Chances are if he has done THAT (worked on the basics), he will have a lot more confidence around women (maybe not cured of SA but able to talk to them), and then I might suggest expanding the circle. Talking to strangers in social settings where it is expected (clubs, bars, parties). And then once he has master that and he is confident and comfortable talking to women he has never seen before I might suggest cold approaching women in places where it is less common to talk to complete strangers.

My point is cold approaching is the tip of the sword, it is about knowing how to be confident, charming, sexually self assured without being sexually aggressive, have positive body language, able to start and hold a conversation, while not being too nervous or too awkward, AND making the girl feel comfortable... all of this at the same time for a few minutes.

A guy who can barely say two words to women SHOULD NOT start here.



bwidger85 said:


> Being this thread is asking advice on cold approaches I tried to answer it.


Except oddly that's NOT what the first post was about (or not ALL it was about). It was about a guy who is lonely because he can't get a date. Which really has nothing to do with cold approaching a girl. And as I have said over and over again most men (even SA men) know enough quality single women that if they have the basics of down they can get a date without having to cold approach strangers.
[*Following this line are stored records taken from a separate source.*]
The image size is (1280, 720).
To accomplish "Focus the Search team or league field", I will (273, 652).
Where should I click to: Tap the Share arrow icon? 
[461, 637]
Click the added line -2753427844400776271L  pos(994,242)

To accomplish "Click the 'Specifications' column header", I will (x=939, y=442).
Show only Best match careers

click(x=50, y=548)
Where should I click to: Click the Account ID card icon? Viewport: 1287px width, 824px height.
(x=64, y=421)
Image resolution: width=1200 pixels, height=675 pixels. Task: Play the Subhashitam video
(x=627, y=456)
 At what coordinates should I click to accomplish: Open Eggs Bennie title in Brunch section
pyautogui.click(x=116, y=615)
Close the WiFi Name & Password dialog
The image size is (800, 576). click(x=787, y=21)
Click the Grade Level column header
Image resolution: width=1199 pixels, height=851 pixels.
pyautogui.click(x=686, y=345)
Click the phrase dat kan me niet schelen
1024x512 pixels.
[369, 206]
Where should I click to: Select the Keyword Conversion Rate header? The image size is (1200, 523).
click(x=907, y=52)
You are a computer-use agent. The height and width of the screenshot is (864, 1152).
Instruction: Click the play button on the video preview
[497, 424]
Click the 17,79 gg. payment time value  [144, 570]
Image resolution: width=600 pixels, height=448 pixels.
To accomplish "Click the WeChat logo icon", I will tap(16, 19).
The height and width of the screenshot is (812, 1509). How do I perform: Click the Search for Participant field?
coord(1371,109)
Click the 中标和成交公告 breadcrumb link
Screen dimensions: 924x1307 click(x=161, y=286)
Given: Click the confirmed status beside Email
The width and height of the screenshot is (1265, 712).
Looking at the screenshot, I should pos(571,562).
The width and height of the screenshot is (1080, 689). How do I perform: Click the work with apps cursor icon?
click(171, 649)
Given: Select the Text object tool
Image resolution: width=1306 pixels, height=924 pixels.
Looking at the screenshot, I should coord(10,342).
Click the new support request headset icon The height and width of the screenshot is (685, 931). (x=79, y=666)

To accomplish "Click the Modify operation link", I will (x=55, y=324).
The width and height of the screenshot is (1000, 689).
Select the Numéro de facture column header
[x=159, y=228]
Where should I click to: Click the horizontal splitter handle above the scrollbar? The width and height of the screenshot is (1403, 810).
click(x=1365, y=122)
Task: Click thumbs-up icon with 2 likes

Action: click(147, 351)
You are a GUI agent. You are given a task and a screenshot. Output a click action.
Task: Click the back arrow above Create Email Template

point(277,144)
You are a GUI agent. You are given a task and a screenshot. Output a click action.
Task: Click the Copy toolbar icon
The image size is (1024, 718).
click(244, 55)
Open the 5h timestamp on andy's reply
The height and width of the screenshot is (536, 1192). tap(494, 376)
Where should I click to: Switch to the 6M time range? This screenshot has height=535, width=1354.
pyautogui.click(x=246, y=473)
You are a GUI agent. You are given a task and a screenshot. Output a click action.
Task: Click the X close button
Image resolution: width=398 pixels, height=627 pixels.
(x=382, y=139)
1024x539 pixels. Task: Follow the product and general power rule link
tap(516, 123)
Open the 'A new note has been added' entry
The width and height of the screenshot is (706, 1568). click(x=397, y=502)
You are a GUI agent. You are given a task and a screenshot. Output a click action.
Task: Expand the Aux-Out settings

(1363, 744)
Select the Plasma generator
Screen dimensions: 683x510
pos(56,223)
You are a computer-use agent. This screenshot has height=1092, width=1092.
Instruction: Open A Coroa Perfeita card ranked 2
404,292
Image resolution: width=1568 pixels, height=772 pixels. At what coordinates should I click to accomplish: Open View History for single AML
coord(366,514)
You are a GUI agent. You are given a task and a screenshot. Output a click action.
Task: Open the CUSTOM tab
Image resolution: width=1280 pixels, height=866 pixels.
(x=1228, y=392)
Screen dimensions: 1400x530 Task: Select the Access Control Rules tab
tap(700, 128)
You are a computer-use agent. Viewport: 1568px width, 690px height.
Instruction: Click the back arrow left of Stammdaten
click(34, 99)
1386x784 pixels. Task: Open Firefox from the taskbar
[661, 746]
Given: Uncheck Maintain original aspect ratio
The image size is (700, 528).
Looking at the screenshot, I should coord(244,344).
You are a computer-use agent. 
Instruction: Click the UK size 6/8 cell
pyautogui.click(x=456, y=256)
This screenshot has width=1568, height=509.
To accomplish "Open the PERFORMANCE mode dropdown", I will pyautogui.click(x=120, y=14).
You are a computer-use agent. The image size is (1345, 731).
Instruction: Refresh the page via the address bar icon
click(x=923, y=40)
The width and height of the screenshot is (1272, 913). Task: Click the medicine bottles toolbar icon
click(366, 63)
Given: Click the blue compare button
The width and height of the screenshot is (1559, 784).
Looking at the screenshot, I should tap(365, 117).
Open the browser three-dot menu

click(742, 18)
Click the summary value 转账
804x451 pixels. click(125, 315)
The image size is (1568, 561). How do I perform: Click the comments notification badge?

The problem with SA men by and large is NOT "there aren't any women around." it is "I am too scared to talk to them." mixed with "I don't know how to hold a conversation (with a woman)."

These are skills you have to build up in general before you can date anyone. You have to learn to crawl before you can walk. These are guys who can't crawl who want to run... a marathon... and come in first. Nice goal but you still need to build up to it.


----------



## Dead Leaves (Aug 20, 2011)

bwidger85 said:


> I consider myself normal actually. I haven't had SA for a while. In fact, I consider most people here normal too. I think SA is a limiting belief, but that's another thing entirely...
> 
> The problem is that some girls will play the passive part without taking lead and if she flirts with a passive guy nothing happens. I've had these instances happen where a girl thought I was cute but did nothing about it. Someone has to take the initiative and ask for a number or something to get it past talking in class. Btw, I know what you mean by getting rejected and sitting in class the rest of the semester - another problem with work and school, but in the grand scheme of things, it doesn't really matter.
> 
> That's the thing with dating and initiating. You almost have to accept the awkwardness of it and do it anyway. We almost have to start looking at approaching as a man a very normal and natural thing to do. If you were to talk to this girl in class and ask for her number, that should be celebrated and seen as a normal thing. Could she reject you? Yeah, but that comes with the territory. It doesn't mean you still can't be nice to each other. It's not like you guys talk to each other anyway lol. Might as well give it a shot - easier said than done though, I know. SA is a mindset. Ultimately you can do anything a person without SA can do if you just do it. And I still struggle with approaching. I don't think I'll ever be 100% comfortable to a tee.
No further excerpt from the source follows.